### Aim:
Update the rows from the line containing "Where should I" through the line containing "tap(1149, 346)" by replacing "format" with "mode" and leaving everything else unchanged. Return only those rows, without the pictures.

begin Input material

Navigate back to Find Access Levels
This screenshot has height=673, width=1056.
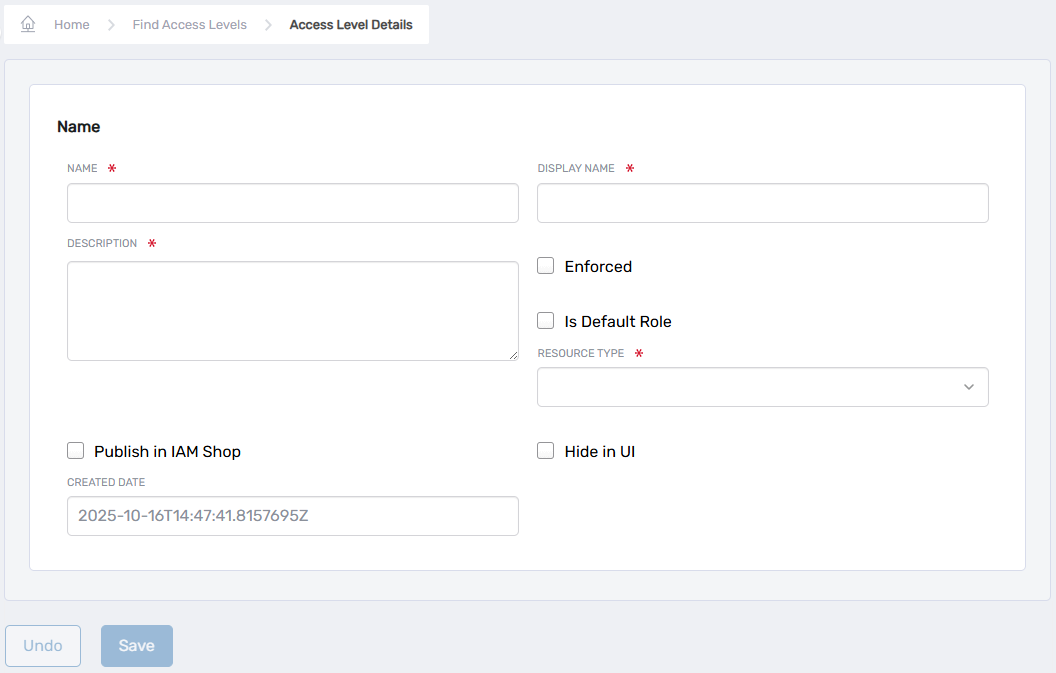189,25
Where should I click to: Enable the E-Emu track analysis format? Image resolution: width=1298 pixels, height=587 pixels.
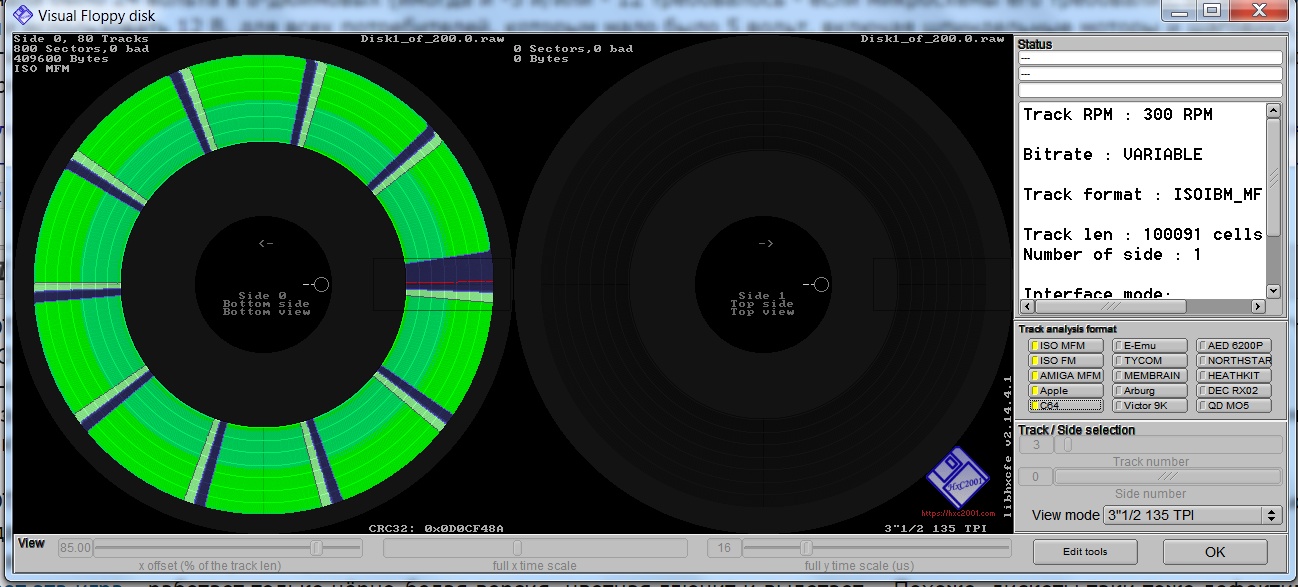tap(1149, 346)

end Input material
begin Input material

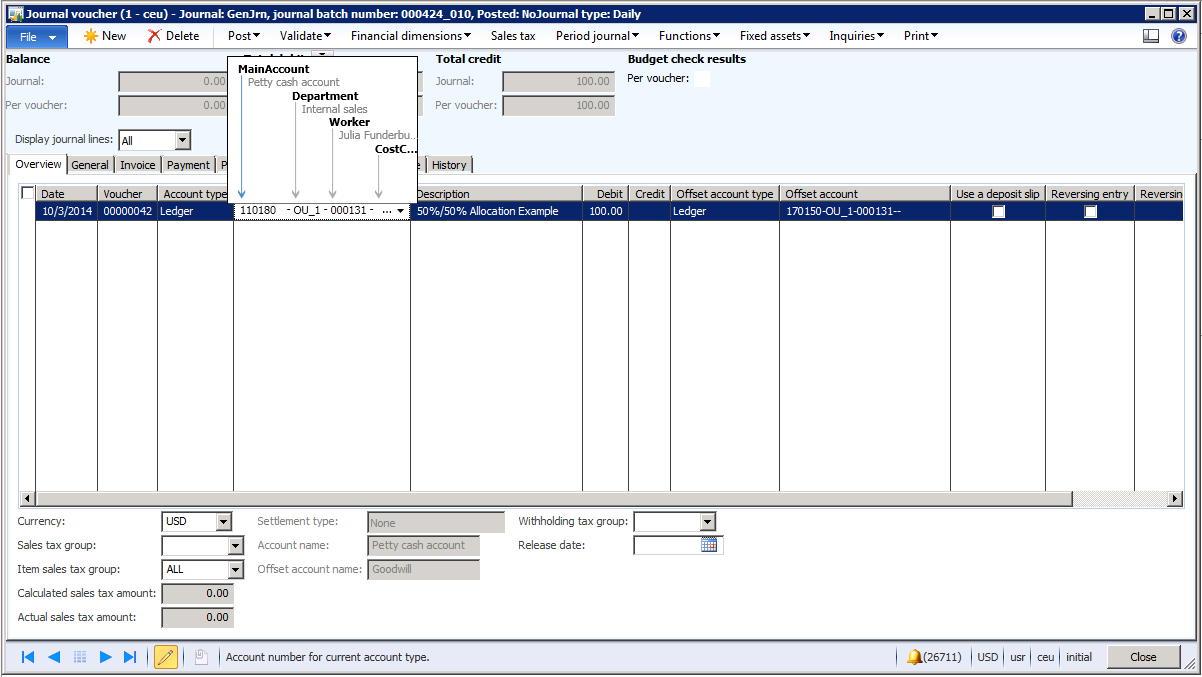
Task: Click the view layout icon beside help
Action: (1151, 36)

end Input material

### The completed task:
Where should I click to: Enable the E-Emu track analysis mode? Image resolution: width=1298 pixels, height=587 pixels.
tap(1149, 346)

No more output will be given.